Wifi identifica pessoas? Como funciona esse reconhecimento invisível?
O sistema funciona de maneira análoga a um radar, mas usando ondas de rádio no lugar de luz. O Professor Thorsten Strufe, do Instituto KASTEL de Segurança da Informação, explica que ao observar como as ondas se propagam no ambiente, é possível criar uma “imagem” das pessoas presentes, mesmo sem câmeras tradicionais.
A técnica não depende de você carregar um telefone conectado. Os pesquisadores constataram que dispositivos próximos já conectados à rede geram atividade de sinal suficiente para que o sistema funcione. Desligar o smartphone não oferece proteção real contra essa forma de detecção.
O método aproveitado é especialmente astuto: usa as informações de feedback de beamforming (BFI), dados que dispositivos WiFi enviam rotineiramente aos roteadores. Como essas informações trafegam sem criptografia, qualquer pessoa dentro do alcance pode capturá-las. Os sistemas de inteligência artificial aprendem a reconhecer padrões únicos em como as ondas refletem em cada corpo.

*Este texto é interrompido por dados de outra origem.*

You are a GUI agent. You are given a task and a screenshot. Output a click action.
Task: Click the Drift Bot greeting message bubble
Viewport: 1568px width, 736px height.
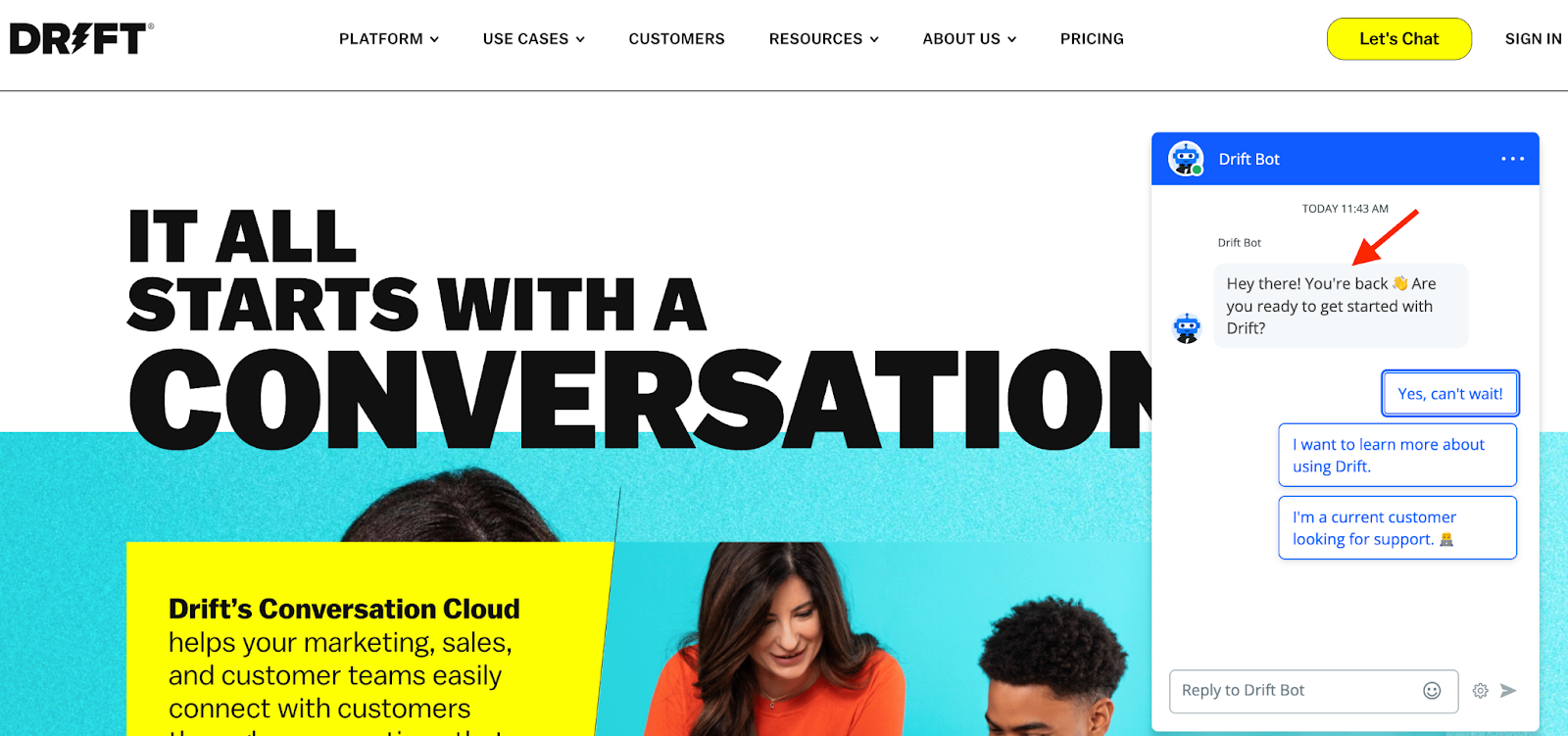(1341, 306)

Vigilância em larga escala, sem suspeitas
Diferentemente de tecnologias experimentais anteriores que demandavam equipamentos caros ou sensores especializados, esse novo método funciona com hardware WiFi comum já presente em praticamente todos os lares e negócios. Roteadores ordinárias se transformam em ferramentas de monitoramento silencioso.
Julian Todt, pesquisador do KASTEL, alerta para o potencial abuso: “Se você passa regularmente por um café com WiFi público, poderia ser identificado ali sem perceber e reconhecido depois, talvez por autoridades públicas ou empresas”.
A verdadeira preocupação está na escala e na invisibilidade. Câmeras de segurança hackeadas ou campainhas inteligentes comprometidas oferecem riscos conhecidos. O WiFi, porém, está em toda parte. Casas, escritórios, restaurantes, aeroportos, praças públicas. A infraestrutura de vigilância potencial é ubíqua e levanta zero suspeitas.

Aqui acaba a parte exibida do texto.